À l’occasion du centenaire de la mort de l’auteur d’Anna Karenine, paraissent de nouvelles traductions d’un récit empruntant son titre à Beethoven : La Sonate à Kreutzer En effet, c’est lors d’un duo pour piano et violon qu’un homme et une femme, par ailleurs mariée, communiquent dans l’accord musical autant que des âmes. Podnychev, le mari, en conçoit une jalousie digne d’Othello. Trouvant sa moitié dinant avec le violoniste, il la poignarde avec fureur. Racontée dans un wagon nocturne par le coupable, cette confession est un roman à thèse dénonçant avec violence l’hypocrisie de l’institution du mariage et la pourriture morale de la sexualité. Sous les abords d’un mariage de sentiments, autre nom d’une « prostitution légalisée », le sordide de la réalité conjugale et de ses querelles est flagrant entre « deux forçats qui se haïssent l’un l’autre ». Il est permis d’y lire la description d’un cas clinique de « stimulation systématique de la concupiscence », pour qui « l’amour c’est quelque chose de repoussant et de malpropre ». Dès 1889, la polémique heurta de plein fouet Tolstoï et son entreprise de démolition : pour lui tout désir charnel, même sanctifié, n’est que putréfaction et rien ne vaut la chasteté absolue. La crise religieuse du maître est passée par là. Cependant la sûreté psychologique, la caractérisation précise et hallucinée des personnages, s’affichent dans le cadre d’un récit réaliste, voire naturaliste. Ici l’écrivain Tolstoï est un analyste génial, à l’immense réserve que, comme avéré dans sa postface, il exprime ses convictions puritaines, inhumaines, fanatiques, morbides…
Evidemment sa femme Sofia n’atteint pas à la violence obsessionnelle de La Sonate à Kreutzer. Ni à sa puissance narrative et argumentative. Mais elle est plus sensée, défendant la dignité féminine dans une réécriture plus nuancée : A qui la faute ? où le point de vue interne est celui d’Anna, trop jeune mariée idéaliste. En un habile contrepoint du récit du maître, Sofia conte les souffrances de l’épousée, ouverte au monde et à l’art, qui subit quatre grossesses, veille sur ses enfants, soumise aux assauts sexuels autant qu’à l’humeur et à la jalousie de son époux, le Prince Ilmenev, sans avoir « une réconciliation de l’âme, pure, vraie, mais une réconciliation des corps. » Elle est « sans mari-ami », lorsqu’un ancien camarade du Prince vient répondre à ses aspirations. Cette tendresse, bien que strictement platonique, aiguise la possessivité du mari qui lui lance un mortel presse papier de marbre à la tempe. « La faute en incombe presque toujours au mari, c’est qu’il n’a pas pu satisfaire aux exigences poétiques que manifeste la nature féminine, ne donnant en échange que le seul coté ignoble du mariage. » Le récit, postromantique, peut pécher par une idéalisation partisane de la femme, il n’en pose pas moins lui aussi la question jamais résolue de la sexualité et du couple. Quoique depuis, et c’est heureux, la femme ait gagné en liberté sexuelle.

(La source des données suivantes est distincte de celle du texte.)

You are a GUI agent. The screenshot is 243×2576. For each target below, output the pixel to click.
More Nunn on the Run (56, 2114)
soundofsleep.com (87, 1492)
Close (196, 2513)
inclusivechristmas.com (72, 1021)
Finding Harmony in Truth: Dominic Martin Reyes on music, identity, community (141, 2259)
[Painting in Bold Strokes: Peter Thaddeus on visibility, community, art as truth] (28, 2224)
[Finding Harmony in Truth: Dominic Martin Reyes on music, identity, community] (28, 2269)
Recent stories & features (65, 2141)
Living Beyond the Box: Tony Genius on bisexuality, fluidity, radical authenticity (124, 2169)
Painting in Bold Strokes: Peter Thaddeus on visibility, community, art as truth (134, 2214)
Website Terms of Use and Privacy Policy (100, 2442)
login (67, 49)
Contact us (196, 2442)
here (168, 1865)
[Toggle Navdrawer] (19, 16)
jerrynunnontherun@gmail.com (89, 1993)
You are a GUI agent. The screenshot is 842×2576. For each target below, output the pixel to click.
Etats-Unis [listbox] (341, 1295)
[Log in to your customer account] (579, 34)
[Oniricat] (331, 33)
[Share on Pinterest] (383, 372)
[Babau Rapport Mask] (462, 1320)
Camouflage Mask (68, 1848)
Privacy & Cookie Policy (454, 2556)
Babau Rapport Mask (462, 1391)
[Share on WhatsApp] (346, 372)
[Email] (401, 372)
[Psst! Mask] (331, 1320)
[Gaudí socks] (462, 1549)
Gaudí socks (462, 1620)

C’était une idée si pertinente de publier ces récits en miroir. Mais en ajoutant un autre inédit de Sofia, Romances sans paroles (dans lequel l’amour impossible pour un pianiste pousse une femme à la folie) et la réponse de leur fils qui, dans Le Prélude de Chopin, dénonce avec simplisme l’absurdité de l’intransigeante chasteté, les Syrtes remportent la palme de l’intelligence éditoriale. Notons que ces dernières publient également un duo d’essais de Tolstoï père : L’Argent et le travail[1], charge rousseauiste et anticapitaliste - finalement absurdement réactionnaire - contre l’asservissement à l’argent et éloge du travail manuel à la campagne.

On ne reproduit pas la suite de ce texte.